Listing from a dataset
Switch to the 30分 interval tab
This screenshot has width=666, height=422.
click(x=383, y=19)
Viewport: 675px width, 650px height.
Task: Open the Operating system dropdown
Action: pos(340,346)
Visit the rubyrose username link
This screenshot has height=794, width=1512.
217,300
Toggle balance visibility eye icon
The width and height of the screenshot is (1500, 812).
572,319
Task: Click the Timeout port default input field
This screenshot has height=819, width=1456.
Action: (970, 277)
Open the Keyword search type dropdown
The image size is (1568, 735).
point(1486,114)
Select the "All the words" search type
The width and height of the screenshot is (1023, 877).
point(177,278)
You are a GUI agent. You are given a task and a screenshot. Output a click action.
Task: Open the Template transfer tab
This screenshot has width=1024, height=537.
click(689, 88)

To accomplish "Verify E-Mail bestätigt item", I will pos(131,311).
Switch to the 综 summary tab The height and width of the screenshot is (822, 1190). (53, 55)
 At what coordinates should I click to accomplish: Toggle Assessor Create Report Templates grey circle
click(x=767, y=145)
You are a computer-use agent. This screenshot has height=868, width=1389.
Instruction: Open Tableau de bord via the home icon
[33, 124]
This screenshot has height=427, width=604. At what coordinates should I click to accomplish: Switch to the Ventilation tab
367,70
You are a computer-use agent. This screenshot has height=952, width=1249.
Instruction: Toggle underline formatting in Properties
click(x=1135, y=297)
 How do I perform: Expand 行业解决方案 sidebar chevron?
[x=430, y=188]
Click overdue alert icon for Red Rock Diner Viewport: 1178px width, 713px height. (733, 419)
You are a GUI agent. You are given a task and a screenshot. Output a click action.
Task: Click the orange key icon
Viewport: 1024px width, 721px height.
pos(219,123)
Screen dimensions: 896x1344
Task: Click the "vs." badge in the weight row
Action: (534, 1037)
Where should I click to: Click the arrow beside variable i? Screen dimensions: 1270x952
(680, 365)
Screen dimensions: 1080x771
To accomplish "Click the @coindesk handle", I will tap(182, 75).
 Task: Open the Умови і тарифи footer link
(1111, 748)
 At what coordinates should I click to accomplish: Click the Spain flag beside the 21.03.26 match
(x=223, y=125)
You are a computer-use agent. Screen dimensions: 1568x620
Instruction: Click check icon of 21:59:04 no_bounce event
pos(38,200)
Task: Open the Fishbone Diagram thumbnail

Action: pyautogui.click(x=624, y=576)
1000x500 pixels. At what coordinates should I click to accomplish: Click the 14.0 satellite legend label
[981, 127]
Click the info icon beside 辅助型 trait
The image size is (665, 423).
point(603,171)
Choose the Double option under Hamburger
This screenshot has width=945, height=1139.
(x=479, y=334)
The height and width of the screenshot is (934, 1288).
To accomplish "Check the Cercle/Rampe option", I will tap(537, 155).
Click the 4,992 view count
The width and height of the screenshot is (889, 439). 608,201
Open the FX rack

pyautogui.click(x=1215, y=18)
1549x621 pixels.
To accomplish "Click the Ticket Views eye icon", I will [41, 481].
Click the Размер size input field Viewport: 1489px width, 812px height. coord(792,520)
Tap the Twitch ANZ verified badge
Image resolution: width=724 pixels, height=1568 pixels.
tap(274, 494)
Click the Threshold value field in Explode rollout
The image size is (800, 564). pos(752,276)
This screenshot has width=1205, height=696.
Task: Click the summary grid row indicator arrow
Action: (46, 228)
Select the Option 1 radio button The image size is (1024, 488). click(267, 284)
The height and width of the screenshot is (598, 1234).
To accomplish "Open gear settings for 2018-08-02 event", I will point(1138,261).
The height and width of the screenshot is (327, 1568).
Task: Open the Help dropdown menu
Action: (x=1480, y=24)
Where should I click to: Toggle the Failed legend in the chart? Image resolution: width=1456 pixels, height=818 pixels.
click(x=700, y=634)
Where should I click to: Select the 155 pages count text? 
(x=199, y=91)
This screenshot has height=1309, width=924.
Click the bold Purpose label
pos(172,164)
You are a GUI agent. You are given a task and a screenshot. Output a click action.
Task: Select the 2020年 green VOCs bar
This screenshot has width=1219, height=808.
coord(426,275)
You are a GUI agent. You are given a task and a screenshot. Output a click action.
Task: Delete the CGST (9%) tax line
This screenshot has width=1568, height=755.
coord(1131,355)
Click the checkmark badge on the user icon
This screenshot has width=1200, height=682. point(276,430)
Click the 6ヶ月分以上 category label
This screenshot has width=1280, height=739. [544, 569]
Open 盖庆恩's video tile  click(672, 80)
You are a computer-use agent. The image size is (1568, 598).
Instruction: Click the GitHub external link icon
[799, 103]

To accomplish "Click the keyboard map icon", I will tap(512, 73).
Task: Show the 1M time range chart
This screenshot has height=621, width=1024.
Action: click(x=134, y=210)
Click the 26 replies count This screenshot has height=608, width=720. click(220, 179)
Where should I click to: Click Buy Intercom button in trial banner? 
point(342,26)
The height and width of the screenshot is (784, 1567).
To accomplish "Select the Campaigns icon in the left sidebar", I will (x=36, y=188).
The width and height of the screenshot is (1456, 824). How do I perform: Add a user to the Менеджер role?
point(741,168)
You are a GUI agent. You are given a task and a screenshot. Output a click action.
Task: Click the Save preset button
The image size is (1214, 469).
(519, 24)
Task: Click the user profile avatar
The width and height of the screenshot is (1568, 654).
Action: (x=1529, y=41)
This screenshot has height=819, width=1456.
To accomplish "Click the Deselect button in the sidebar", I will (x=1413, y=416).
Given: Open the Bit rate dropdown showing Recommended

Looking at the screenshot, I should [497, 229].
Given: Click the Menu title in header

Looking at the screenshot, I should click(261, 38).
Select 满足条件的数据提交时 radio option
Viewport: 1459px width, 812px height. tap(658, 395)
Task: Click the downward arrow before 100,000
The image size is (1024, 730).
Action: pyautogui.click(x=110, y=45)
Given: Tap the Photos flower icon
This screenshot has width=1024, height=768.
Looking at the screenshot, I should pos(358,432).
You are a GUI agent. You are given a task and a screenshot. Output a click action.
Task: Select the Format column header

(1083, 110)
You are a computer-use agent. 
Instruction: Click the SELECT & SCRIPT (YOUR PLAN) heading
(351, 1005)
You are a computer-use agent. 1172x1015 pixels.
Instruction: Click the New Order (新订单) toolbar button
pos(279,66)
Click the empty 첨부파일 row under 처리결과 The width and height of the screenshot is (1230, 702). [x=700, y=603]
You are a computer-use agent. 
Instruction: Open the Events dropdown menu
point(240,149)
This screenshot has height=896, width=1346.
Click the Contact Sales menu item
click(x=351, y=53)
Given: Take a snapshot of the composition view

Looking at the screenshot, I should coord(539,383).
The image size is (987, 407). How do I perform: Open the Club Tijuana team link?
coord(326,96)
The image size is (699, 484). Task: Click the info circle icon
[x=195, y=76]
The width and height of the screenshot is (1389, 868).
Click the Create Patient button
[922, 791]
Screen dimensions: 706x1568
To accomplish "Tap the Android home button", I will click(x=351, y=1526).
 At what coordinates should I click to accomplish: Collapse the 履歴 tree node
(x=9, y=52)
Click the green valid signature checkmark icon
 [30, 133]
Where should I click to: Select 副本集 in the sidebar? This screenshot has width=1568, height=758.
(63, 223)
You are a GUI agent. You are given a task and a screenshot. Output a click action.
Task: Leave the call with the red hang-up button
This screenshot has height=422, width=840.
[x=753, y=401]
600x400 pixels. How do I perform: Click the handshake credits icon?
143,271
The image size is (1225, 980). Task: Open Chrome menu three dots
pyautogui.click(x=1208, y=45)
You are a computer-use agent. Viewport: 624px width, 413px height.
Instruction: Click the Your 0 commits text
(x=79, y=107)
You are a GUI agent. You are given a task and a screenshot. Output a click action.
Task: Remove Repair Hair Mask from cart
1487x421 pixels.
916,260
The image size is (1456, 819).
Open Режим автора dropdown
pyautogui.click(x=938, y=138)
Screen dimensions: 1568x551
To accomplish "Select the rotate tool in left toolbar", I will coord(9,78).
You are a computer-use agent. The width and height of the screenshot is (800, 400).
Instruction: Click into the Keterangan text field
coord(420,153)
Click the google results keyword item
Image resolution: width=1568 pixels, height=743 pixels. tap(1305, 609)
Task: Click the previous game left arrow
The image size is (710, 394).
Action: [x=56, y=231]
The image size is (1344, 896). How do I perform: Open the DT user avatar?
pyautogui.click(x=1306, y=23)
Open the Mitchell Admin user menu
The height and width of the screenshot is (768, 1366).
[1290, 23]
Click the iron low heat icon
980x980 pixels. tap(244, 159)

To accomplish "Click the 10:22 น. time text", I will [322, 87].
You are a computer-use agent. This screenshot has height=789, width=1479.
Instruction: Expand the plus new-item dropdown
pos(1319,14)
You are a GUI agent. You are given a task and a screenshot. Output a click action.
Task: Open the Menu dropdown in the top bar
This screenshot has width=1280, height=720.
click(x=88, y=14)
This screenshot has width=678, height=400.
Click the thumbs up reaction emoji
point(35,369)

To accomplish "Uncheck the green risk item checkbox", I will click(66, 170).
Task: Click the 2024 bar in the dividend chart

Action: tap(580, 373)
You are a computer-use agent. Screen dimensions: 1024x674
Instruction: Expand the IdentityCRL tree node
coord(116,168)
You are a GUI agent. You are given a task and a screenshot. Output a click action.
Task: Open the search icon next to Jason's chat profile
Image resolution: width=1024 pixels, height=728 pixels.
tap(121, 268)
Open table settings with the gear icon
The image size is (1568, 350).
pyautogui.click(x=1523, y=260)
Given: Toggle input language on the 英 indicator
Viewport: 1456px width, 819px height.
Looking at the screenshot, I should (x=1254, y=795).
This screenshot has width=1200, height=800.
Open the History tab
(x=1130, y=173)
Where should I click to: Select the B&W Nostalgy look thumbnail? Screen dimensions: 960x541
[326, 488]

Set exercise: Copy out, unchanged, the lines of the listing from the one containing "Switch to the 综" through the one containing "pos(38,200)", including both of those lines.

Right answer:
Switch to the 综 summary tab The height and width of the screenshot is (822, 1190). (53, 55)
 At what coordinates should I click to accomplish: Toggle Assessor Create Report Templates grey circle
click(x=767, y=145)
You are a computer-use agent. This screenshot has height=868, width=1389.
Instruction: Open Tableau de bord via the home icon
[33, 124]
This screenshot has height=427, width=604. At what coordinates should I click to accomplish: Switch to the Ventilation tab
367,70
You are a computer-use agent. This screenshot has height=952, width=1249.
Instruction: Toggle underline formatting in Properties
click(x=1135, y=297)
 How do I perform: Expand 行业解决方案 sidebar chevron?
[x=430, y=188]
Click overdue alert icon for Red Rock Diner Viewport: 1178px width, 713px height. (733, 419)
You are a GUI agent. You are given a task and a screenshot. Output a click action.
Task: Click the orange key icon
Viewport: 1024px width, 721px height.
pos(219,123)
Screen dimensions: 896x1344
Task: Click the "vs." badge in the weight row
Action: (534, 1037)
Where should I click to: Click the arrow beside variable i? Screen dimensions: 1270x952
(680, 365)
Screen dimensions: 1080x771
To accomplish "Click the @coindesk handle", I will tap(182, 75).
 Task: Open the Умови і тарифи footer link
(1111, 748)
 At what coordinates should I click to accomplish: Click the Spain flag beside the 21.03.26 match
(x=223, y=125)
You are a computer-use agent. Screen dimensions: 1568x620
Instruction: Click check icon of 21:59:04 no_bounce event
pos(38,200)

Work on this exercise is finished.